Ilka Arndt (Schülermutter)

 
 

Frau Kraemer ist tot.

Dies habe ich erfahren, vor wenigen Tagen – im Internet. Merkwürdig ist nicht nur der Weg, es zu erfahren, merkwürdig ist vor allem, daß es berührt. Ich hatte bei Frau Kraemer – ich weiß nicht einmal genau, wie lange – Unterricht im Fach Philosophie. Dies verpflichtet nicht zur Anteilnahme. Viele Lehrer sind mir, genauso wie viele andere Menschen, in meinem Leben begegnet, von deren Tod zu erfahren mich nicht berühren würde. Warum ist es bei einigen, warum ist es bei Frau Kraemer anders?

Der Grund ist wohl darin zu suchen, daß Frau Kraemer, auch wenn einige das anders sehen mögen, nach meiner Ansicht eine ideale Lehrerin war. Eine ideale Lehrerin ist der Mensch, der zuerst einmal selbst Mensch ist und den Anderen es auch sein läßt. Dies ist nicht nur an einer Schule schwer zu finden. Frau Kraemer ist uns Schülern immer als Mensch entgegen getreten. Sie hat sich nicht versteckt hinter Unterrichtsstoff und Hierarchie. Dies müssen nur Menschen, die als Menschen Gefahr laufen, als zu leicht befunden zu werden. Daß sie dies nie fürchten mußte, machte Frau Kraemer zu einem interessanten Menschen und damit zu einer guten Lehrerin.
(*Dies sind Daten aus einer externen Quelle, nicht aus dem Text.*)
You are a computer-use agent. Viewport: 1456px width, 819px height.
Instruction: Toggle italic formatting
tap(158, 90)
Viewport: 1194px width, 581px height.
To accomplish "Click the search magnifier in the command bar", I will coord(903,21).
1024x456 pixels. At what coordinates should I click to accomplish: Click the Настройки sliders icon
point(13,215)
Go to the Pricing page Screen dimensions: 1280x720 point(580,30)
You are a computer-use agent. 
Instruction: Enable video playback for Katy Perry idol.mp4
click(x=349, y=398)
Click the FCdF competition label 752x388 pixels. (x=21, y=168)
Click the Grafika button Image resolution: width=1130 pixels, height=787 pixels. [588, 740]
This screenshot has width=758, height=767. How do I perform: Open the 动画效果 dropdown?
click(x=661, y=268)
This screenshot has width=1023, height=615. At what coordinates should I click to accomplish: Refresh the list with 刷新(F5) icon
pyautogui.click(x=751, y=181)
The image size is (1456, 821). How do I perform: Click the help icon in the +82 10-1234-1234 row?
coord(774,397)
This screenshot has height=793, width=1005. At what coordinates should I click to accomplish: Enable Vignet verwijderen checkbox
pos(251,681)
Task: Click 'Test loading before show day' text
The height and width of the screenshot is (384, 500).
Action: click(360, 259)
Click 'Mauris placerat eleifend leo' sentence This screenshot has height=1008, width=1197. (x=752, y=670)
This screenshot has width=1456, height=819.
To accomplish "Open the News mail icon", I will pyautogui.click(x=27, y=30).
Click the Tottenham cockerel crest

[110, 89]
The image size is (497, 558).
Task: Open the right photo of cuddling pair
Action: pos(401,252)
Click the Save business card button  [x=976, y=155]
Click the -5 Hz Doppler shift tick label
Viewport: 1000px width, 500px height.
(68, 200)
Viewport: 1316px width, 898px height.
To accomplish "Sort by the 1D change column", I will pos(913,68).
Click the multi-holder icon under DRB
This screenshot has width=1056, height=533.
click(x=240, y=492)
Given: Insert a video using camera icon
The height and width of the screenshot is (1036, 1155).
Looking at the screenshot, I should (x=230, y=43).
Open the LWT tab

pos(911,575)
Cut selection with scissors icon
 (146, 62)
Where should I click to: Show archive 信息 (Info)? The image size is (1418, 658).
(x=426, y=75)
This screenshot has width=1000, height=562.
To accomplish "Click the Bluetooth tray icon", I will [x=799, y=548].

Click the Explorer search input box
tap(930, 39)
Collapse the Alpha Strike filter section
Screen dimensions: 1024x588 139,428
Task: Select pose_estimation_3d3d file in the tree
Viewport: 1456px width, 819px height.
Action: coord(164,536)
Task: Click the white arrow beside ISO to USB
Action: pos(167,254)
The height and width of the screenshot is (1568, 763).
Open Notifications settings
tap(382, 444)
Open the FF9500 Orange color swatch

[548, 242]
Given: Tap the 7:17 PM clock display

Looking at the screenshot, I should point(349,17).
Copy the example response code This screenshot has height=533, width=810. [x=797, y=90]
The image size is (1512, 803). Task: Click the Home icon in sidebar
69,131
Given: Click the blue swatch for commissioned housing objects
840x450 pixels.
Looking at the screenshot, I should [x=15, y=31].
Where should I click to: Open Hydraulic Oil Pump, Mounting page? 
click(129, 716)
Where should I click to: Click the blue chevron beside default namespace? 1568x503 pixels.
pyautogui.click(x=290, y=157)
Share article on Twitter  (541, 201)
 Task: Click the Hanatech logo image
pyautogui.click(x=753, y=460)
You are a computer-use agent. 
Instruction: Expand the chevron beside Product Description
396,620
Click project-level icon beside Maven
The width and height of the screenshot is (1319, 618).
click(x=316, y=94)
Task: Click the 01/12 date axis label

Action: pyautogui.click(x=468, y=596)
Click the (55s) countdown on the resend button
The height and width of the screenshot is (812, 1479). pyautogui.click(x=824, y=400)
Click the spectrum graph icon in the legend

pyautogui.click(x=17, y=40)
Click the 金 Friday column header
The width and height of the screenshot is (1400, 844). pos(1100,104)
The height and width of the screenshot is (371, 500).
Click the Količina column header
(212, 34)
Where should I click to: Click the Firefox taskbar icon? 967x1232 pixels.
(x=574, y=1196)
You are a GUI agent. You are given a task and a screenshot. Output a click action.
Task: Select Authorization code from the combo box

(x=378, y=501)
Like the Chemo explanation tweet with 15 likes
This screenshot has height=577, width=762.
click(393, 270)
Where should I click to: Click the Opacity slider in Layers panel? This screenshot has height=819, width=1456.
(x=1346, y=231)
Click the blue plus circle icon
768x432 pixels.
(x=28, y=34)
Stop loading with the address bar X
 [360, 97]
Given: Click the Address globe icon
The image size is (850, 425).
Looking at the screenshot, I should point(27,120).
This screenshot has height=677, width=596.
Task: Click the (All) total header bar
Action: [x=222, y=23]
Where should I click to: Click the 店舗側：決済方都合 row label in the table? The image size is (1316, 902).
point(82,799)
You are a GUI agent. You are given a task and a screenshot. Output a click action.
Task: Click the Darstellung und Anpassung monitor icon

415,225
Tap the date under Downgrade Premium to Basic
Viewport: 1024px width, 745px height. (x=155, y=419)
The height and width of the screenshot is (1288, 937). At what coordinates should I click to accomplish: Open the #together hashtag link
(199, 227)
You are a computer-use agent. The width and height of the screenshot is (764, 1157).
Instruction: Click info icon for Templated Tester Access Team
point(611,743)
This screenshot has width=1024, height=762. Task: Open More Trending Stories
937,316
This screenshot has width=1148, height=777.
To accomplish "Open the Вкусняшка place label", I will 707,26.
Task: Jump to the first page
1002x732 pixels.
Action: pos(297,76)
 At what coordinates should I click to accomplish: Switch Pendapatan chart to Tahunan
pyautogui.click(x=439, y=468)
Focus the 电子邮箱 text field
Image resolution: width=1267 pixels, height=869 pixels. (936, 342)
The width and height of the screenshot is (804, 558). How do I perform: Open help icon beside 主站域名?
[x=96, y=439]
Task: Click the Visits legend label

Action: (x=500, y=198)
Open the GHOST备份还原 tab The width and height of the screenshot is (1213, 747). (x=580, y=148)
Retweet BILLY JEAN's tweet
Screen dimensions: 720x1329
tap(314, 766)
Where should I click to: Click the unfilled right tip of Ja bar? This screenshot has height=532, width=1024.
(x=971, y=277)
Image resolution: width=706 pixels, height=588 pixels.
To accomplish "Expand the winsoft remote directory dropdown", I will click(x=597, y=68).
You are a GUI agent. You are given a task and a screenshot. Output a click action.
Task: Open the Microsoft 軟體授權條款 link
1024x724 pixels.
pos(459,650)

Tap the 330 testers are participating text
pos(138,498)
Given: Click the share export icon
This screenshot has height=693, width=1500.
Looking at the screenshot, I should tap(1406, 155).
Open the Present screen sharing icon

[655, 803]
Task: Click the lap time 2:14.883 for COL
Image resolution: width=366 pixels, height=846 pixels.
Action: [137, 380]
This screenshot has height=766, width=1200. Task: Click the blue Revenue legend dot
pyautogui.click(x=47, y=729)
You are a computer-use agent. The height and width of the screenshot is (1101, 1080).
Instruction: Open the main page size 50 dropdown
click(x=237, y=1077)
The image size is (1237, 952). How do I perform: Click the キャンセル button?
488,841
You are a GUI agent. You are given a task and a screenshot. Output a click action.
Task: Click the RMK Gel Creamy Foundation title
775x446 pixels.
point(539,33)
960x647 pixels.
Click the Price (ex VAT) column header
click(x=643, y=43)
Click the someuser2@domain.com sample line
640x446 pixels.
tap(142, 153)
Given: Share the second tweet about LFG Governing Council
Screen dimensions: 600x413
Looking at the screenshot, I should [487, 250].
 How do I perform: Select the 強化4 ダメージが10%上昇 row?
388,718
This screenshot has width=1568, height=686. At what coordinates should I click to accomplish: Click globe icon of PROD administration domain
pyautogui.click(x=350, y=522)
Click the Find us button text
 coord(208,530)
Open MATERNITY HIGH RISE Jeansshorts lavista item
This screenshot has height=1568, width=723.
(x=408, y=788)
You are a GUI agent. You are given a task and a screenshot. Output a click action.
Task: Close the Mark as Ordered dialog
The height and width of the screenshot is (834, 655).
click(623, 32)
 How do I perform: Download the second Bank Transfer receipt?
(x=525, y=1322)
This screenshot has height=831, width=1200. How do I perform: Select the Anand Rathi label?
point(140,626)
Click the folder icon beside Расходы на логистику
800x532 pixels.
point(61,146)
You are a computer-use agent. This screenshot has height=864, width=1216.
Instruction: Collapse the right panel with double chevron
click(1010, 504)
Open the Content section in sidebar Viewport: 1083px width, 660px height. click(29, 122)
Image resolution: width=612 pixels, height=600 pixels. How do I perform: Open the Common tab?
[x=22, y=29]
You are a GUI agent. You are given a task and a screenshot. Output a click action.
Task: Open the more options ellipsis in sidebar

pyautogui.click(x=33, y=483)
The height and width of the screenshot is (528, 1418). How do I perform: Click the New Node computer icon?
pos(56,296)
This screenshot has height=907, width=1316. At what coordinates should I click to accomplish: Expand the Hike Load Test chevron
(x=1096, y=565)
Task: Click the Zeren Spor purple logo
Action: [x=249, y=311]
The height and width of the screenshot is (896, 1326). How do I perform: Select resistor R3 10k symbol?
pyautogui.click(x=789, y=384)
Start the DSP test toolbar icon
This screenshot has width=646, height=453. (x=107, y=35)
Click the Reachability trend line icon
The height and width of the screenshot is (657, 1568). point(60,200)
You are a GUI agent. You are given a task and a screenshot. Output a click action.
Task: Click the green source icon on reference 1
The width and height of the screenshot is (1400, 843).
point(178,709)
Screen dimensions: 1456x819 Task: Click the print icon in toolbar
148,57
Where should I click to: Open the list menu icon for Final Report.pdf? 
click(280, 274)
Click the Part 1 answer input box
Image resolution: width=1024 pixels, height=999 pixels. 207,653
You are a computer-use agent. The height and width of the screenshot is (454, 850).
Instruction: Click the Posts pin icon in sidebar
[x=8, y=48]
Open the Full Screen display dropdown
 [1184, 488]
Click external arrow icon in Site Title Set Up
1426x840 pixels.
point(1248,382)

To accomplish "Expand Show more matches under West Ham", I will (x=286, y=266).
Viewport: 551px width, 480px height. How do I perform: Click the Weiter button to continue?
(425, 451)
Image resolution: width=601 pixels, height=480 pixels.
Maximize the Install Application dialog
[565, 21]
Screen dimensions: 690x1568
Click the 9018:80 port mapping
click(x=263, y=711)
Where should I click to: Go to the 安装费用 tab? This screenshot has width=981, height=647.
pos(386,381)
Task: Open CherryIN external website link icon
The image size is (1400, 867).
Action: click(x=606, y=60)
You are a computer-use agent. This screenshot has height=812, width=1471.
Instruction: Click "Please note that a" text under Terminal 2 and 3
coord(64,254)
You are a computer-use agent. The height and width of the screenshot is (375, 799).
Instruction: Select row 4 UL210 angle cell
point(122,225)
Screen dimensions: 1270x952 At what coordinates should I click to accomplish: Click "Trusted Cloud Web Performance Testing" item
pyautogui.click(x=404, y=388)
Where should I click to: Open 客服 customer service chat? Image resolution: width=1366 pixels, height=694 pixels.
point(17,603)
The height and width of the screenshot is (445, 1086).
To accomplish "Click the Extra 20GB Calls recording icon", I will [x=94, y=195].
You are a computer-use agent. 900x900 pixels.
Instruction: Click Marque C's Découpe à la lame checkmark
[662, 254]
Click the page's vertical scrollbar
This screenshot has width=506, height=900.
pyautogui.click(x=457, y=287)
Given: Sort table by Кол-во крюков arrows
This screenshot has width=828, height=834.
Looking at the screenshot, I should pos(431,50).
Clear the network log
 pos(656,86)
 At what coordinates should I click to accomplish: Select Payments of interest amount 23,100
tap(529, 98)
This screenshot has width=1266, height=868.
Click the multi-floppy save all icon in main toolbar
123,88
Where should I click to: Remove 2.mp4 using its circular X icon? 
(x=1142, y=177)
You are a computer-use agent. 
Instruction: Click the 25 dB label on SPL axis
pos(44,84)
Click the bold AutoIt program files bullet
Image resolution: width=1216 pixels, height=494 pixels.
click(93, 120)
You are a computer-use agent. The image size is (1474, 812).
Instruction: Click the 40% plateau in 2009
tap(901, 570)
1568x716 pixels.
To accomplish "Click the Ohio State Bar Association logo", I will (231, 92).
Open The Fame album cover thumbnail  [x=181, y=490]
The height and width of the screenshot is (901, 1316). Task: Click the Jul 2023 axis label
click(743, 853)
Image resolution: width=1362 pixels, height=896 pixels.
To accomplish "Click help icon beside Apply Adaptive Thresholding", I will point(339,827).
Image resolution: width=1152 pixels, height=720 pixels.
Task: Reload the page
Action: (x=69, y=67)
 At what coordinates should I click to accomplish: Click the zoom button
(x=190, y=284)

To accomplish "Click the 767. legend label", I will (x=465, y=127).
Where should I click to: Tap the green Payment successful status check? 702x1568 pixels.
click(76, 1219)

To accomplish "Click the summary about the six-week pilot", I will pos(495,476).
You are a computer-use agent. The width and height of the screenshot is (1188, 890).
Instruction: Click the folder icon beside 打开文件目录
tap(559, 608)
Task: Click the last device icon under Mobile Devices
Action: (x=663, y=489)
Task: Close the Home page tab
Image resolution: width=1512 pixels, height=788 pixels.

Josef Kainz hat einmal gesagt, den Hamlet könne nur ein ernsthafter Mensch spielen, und ein ernsthafter Mensch werde nicht Schauspieler. Das gleiche Problem trifft auf den Beruf des Lehrers zu. Von ihrem Lehrer lernen und können die Schüler nur lernen, daß man im Leben gerade immer nur soviel können soll, wie man braucht, damit man eine Stelle in der Gesellschaft bekommt, an der man sich endlich für nichts mehr interessieren muß. Der Lehrer paukt ein, was er gelernt hat, um Lehrer zu werden, der Schüler lernt, um die Schule zu bestehen, damit er es dann in seinem Leben auch nicht besser macht. Frau Kraemer war da anders. Ein Lehrer sollte so sein, daß er den Schülern nicht den Stoff einpaukt, sondern so, daß er sie als Person anspricht und beeindruckt. Er muß eine Persönlichkeit sein. Nur so kann er die Schüler für das Denken und Wissen begeistern. Ein Lehrer muß Vorbild sein, indem er Wissen und das Bedürfnis nach und die Begeisterung an Wissen nicht nur von anderen verlangt, sondern selbst lebt. Frau Kraemer war der seltene Fall einer solchen Lehrerin.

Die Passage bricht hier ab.